DIRECTIVE: Rewrite the material below with "purple" replaced by "violet" and nothing else altered, omitting the pictures.

_ _ _

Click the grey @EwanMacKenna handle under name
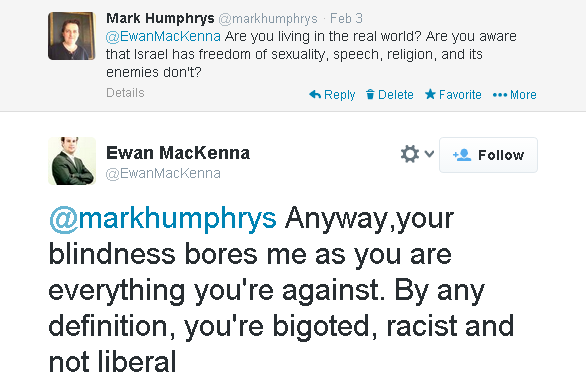 point(163,173)
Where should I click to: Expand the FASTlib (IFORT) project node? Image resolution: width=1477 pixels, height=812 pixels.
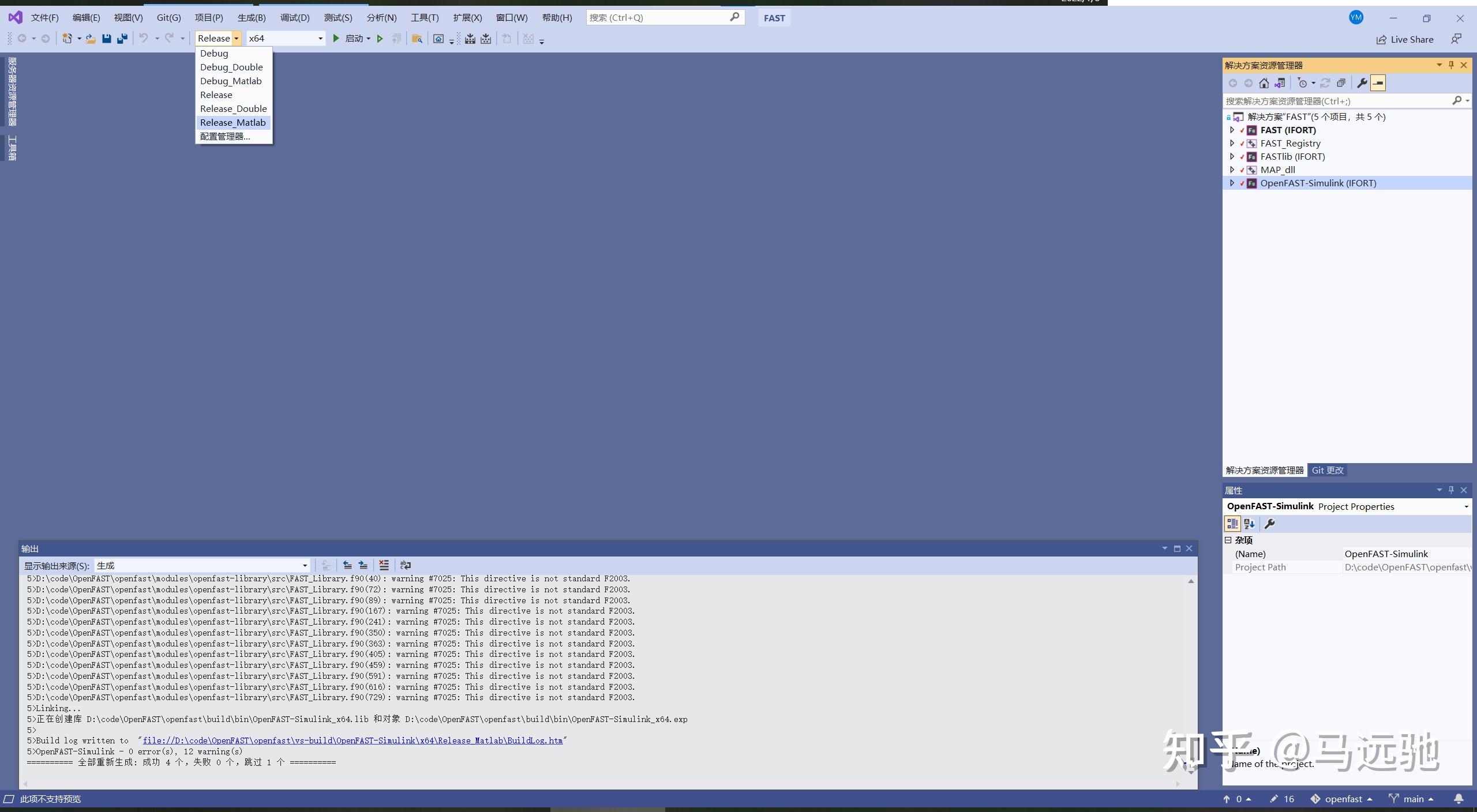(1232, 156)
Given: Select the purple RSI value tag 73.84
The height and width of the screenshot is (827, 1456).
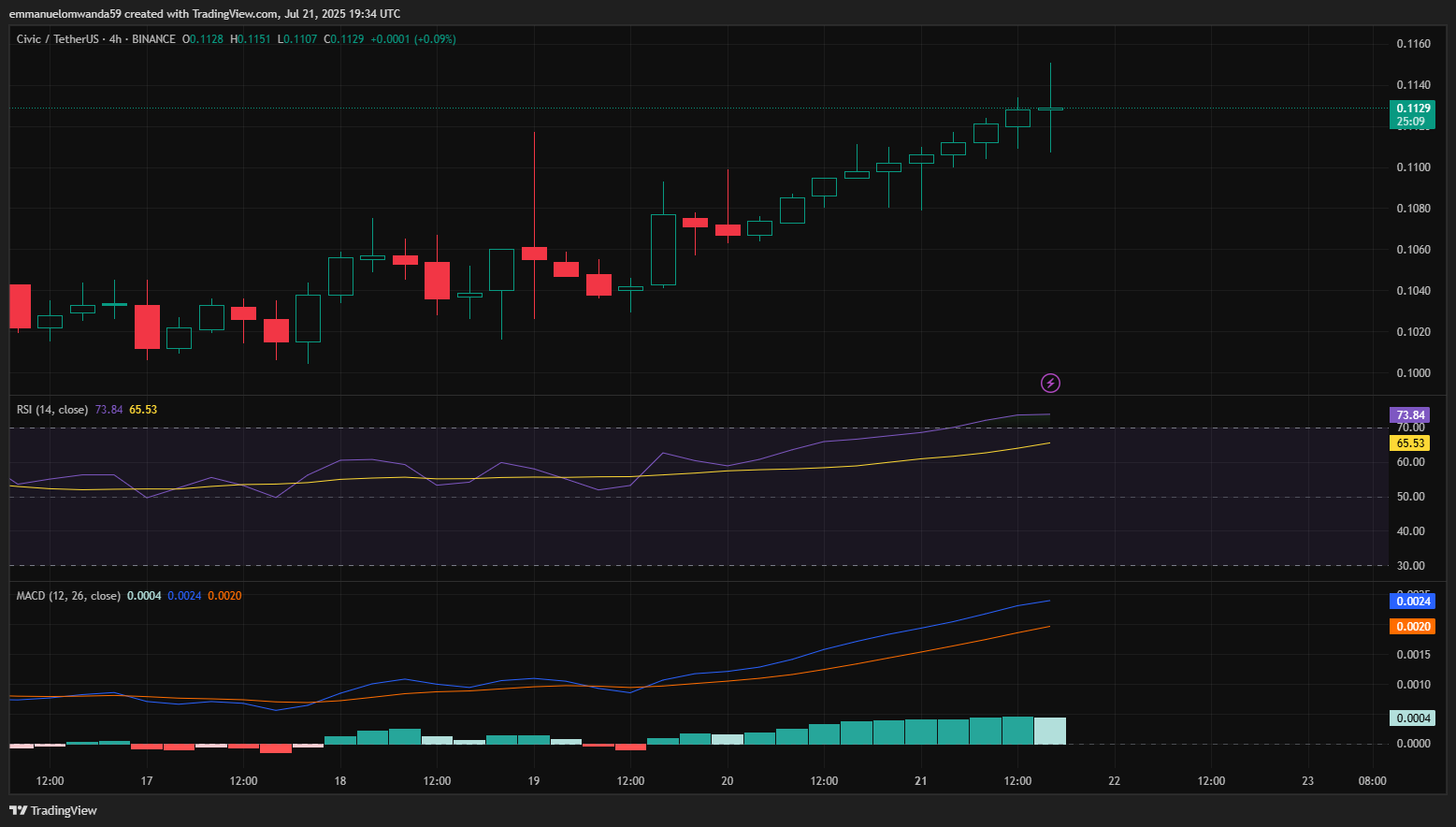Looking at the screenshot, I should (1409, 415).
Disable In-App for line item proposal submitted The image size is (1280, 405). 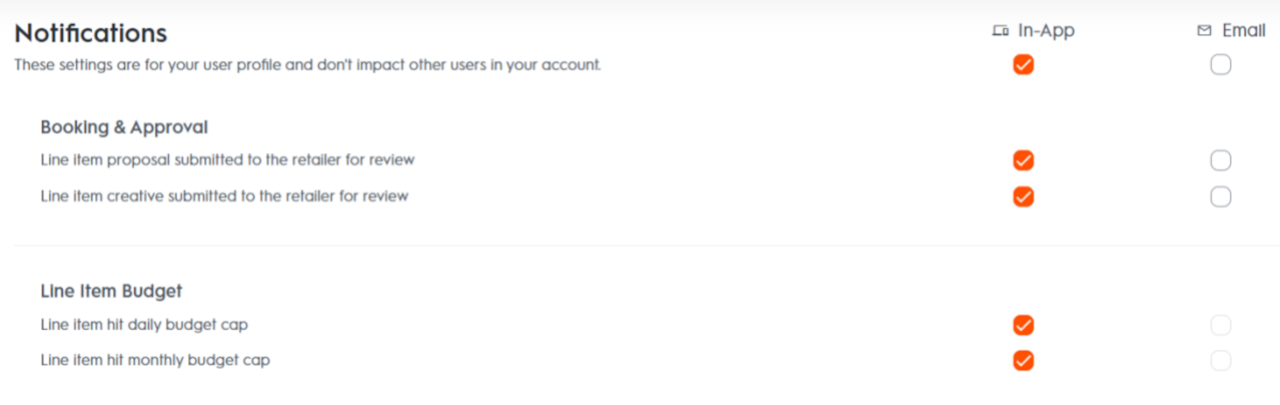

_ _ _

FINISHED TASK:
Click the grey @EwanMacKenna handle under name
 point(163,173)
Where should I click to: Expand the FASTlib (IFORT) project node? Image resolution: width=1477 pixels, height=812 pixels.
(1232, 156)
Given: Select the violet RSI value tag 73.84
The height and width of the screenshot is (827, 1456).
Looking at the screenshot, I should (1409, 415).
Disable In-App for line item proposal submitted The image size is (1280, 405). 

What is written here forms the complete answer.